Instruction.
Copy out the data word for word, everything from the line containing "Given: Expand the Dimensions panel" down to the line containing "click(726, 163)", both of those lines included, and nothing else.

Data supplied.
........
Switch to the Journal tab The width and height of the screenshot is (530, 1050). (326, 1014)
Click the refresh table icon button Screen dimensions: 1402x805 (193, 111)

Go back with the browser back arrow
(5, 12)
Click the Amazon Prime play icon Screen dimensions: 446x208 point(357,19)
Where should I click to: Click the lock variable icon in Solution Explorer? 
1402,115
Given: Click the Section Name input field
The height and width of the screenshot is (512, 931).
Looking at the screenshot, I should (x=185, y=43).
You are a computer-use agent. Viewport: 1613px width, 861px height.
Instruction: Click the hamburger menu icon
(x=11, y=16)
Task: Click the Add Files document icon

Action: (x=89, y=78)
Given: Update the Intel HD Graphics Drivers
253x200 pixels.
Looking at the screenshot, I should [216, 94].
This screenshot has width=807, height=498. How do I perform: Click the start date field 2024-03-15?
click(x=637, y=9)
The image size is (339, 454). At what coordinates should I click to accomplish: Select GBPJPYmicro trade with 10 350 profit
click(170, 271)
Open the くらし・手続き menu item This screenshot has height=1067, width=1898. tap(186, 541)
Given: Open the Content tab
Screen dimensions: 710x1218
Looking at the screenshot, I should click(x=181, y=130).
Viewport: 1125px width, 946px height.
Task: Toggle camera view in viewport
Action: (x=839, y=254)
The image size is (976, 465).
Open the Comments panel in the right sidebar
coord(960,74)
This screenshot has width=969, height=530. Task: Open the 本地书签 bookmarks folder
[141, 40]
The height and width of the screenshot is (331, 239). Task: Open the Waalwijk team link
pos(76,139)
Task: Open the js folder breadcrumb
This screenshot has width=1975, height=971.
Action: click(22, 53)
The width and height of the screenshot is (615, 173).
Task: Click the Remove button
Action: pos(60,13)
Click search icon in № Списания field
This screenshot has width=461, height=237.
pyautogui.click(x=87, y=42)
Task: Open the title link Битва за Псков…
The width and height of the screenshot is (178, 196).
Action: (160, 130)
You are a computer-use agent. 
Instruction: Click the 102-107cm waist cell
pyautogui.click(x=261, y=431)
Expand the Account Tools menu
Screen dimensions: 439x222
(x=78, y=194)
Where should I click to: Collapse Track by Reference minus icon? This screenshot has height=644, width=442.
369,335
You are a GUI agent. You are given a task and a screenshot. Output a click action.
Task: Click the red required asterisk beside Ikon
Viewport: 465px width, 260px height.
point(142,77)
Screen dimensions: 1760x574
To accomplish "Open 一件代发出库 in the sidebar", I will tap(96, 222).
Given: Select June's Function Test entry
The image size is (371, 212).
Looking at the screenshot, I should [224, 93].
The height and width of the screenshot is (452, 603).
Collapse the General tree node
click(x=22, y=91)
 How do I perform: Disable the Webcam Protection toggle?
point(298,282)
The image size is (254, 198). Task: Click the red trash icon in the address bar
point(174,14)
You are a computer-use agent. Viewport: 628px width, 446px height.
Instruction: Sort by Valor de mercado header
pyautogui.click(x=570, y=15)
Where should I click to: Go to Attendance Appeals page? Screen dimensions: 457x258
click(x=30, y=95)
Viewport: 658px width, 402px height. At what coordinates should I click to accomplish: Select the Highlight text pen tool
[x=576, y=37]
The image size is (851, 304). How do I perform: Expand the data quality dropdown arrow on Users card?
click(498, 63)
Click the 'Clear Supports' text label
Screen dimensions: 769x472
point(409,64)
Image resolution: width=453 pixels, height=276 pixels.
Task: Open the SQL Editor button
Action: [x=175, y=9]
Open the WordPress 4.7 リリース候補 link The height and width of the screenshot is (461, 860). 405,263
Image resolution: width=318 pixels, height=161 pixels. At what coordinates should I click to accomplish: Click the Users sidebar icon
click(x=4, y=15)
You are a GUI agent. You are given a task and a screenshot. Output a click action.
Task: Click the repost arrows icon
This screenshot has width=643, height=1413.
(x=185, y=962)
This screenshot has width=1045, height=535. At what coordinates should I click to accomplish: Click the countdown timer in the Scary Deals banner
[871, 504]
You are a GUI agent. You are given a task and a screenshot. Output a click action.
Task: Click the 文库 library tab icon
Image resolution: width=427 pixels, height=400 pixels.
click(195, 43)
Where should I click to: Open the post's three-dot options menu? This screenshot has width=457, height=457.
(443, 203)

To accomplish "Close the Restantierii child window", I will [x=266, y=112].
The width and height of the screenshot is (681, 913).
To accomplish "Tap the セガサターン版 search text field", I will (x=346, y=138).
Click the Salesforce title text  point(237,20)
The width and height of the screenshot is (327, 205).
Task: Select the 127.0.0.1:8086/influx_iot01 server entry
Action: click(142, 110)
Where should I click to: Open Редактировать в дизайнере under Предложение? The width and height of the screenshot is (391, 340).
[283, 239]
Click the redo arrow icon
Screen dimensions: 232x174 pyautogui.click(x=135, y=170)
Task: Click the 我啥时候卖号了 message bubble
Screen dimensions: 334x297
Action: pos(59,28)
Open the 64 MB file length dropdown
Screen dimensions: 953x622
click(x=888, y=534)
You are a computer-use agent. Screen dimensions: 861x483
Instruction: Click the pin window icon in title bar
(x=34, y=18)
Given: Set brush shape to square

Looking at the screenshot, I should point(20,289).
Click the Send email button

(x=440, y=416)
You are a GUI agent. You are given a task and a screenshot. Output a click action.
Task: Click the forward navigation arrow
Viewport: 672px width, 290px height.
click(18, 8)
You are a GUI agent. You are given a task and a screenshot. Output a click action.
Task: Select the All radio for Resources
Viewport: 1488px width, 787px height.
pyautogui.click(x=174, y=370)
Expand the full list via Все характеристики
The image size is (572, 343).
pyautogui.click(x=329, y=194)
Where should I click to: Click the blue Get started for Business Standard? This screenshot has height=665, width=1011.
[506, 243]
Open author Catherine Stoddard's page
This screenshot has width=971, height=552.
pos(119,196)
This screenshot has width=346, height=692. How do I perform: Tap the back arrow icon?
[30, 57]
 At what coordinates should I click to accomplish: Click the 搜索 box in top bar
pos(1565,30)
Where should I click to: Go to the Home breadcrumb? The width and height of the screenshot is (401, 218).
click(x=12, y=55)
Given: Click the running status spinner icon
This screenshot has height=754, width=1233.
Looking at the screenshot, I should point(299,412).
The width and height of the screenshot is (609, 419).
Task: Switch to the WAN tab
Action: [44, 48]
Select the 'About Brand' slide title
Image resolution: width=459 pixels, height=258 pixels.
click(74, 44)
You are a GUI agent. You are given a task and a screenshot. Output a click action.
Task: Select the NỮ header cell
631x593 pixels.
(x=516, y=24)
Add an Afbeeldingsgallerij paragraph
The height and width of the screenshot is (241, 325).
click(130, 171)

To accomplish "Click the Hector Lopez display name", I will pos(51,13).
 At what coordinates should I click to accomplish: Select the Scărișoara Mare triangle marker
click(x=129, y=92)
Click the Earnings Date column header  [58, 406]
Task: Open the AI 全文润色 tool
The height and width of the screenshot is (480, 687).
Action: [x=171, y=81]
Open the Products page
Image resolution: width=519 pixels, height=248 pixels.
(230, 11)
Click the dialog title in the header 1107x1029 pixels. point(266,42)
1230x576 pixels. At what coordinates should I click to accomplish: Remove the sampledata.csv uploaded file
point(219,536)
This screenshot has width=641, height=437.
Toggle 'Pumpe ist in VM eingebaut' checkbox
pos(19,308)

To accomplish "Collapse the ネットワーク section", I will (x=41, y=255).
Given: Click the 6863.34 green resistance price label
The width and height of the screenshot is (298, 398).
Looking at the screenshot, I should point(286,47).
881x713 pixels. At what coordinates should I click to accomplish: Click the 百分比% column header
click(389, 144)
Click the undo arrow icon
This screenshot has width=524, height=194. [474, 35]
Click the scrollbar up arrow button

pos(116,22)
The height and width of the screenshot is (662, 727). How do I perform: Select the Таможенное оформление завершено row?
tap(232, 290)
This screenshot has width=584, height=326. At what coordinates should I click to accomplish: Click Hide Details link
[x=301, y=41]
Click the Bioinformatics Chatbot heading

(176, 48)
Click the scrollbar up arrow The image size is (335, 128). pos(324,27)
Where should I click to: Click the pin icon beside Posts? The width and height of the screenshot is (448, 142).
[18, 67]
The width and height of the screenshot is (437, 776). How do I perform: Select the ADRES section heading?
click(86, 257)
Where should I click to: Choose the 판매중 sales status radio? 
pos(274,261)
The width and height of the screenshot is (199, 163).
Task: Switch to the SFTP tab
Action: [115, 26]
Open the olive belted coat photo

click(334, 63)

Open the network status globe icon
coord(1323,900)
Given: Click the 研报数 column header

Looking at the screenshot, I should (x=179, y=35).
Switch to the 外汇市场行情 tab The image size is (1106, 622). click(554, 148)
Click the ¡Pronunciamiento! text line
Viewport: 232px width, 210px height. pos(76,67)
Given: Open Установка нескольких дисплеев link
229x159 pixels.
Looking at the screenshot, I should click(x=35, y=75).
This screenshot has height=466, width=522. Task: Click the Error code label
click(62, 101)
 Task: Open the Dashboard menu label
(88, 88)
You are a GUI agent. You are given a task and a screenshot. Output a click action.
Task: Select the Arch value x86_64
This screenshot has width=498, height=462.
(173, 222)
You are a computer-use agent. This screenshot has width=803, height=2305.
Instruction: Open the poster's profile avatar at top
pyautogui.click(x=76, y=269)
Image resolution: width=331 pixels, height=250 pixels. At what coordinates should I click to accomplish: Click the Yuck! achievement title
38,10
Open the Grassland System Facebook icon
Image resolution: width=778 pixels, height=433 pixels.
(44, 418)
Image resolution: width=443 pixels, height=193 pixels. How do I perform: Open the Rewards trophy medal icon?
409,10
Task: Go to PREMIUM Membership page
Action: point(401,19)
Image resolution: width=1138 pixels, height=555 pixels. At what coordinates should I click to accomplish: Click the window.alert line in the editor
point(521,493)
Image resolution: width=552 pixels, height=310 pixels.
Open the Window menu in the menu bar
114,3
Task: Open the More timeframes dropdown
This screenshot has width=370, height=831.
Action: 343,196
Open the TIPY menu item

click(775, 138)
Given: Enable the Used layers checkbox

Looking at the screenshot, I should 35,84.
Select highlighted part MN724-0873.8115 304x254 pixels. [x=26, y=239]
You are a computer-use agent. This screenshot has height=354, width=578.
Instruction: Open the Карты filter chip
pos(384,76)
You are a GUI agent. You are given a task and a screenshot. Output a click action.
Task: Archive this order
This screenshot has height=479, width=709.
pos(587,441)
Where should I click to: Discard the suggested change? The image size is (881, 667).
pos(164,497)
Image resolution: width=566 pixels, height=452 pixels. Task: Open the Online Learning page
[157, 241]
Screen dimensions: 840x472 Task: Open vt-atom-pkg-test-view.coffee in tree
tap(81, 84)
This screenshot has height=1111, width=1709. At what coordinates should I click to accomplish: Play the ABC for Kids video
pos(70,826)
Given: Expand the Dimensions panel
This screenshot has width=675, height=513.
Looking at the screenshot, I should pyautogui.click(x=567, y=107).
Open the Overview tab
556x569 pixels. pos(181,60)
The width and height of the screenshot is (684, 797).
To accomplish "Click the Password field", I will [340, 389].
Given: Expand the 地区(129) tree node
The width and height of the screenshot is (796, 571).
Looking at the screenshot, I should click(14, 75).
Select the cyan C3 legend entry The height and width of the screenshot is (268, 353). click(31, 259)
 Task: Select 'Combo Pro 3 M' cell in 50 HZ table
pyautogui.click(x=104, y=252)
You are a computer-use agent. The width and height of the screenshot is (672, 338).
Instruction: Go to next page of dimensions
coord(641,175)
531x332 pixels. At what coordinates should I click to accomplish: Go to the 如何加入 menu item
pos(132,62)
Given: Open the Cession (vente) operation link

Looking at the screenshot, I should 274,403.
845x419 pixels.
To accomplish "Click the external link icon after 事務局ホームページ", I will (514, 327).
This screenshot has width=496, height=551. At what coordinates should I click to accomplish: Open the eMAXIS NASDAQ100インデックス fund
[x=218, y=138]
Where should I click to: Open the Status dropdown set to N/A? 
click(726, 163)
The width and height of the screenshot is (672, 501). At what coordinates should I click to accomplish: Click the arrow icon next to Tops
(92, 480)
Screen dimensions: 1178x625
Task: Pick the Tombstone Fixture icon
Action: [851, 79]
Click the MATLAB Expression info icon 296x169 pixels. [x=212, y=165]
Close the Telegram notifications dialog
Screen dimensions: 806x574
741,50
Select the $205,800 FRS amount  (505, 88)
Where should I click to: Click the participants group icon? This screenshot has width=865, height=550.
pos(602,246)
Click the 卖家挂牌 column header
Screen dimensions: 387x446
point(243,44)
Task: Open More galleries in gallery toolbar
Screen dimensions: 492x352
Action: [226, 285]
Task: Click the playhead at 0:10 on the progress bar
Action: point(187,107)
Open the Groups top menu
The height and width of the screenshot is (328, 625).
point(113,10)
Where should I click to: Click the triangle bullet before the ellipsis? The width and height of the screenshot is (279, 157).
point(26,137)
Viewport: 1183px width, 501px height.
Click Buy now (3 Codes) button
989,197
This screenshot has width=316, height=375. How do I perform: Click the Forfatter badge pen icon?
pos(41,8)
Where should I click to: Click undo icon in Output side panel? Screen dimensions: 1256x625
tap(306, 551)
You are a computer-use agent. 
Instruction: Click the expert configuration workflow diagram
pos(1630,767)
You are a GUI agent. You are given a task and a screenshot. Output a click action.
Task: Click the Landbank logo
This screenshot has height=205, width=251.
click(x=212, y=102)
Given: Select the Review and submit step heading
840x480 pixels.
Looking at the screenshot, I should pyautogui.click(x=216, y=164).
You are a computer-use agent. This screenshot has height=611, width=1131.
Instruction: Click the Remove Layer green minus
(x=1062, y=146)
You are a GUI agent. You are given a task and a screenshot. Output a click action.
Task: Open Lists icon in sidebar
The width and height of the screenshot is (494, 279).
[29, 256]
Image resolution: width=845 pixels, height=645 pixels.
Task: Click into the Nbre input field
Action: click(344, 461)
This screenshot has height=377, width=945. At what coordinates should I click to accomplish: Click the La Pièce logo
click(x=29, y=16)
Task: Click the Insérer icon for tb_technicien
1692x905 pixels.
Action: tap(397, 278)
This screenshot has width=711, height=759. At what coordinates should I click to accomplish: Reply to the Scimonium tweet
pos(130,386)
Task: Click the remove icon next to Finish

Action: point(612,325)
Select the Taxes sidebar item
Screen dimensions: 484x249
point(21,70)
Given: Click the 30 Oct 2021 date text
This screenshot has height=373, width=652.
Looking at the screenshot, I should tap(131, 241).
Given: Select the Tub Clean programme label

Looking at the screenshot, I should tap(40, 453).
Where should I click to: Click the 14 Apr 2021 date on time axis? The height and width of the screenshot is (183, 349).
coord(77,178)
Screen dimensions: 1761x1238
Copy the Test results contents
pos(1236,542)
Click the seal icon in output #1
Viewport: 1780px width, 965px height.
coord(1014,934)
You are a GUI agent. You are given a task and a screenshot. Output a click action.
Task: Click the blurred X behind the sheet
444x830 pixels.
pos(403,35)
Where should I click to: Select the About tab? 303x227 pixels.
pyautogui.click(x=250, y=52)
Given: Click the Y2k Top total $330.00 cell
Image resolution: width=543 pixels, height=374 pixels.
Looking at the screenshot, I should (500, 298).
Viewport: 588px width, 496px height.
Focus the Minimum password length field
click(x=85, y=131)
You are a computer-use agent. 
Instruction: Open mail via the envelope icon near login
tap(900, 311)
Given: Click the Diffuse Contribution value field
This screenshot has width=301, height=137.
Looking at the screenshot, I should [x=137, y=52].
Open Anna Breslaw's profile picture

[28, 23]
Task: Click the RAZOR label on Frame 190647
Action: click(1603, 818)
........
Full response.
Given: Expand the Dimensions panel
This screenshot has width=675, height=513.
Looking at the screenshot, I should pyautogui.click(x=567, y=107).
Open the Overview tab
556x569 pixels. pos(181,60)
The width and height of the screenshot is (684, 797).
To accomplish "Click the Password field", I will [340, 389].
Given: Expand the 地区(129) tree node
The width and height of the screenshot is (796, 571).
Looking at the screenshot, I should click(14, 75).
Select the cyan C3 legend entry The height and width of the screenshot is (268, 353). click(31, 259)
 Task: Select 'Combo Pro 3 M' cell in 50 HZ table
pyautogui.click(x=104, y=252)
You are a computer-use agent. The width and height of the screenshot is (672, 338).
Instruction: Go to next page of dimensions
coord(641,175)
531x332 pixels. At what coordinates should I click to accomplish: Go to the 如何加入 menu item
pos(132,62)
Given: Open the Cession (vente) operation link

Looking at the screenshot, I should 274,403.
845x419 pixels.
To accomplish "Click the external link icon after 事務局ホームページ", I will (514, 327).
This screenshot has width=496, height=551. At what coordinates should I click to accomplish: Open the eMAXIS NASDAQ100インデックス fund
[x=218, y=138]
Where should I click to: Open the Status dropdown set to N/A? 
click(726, 163)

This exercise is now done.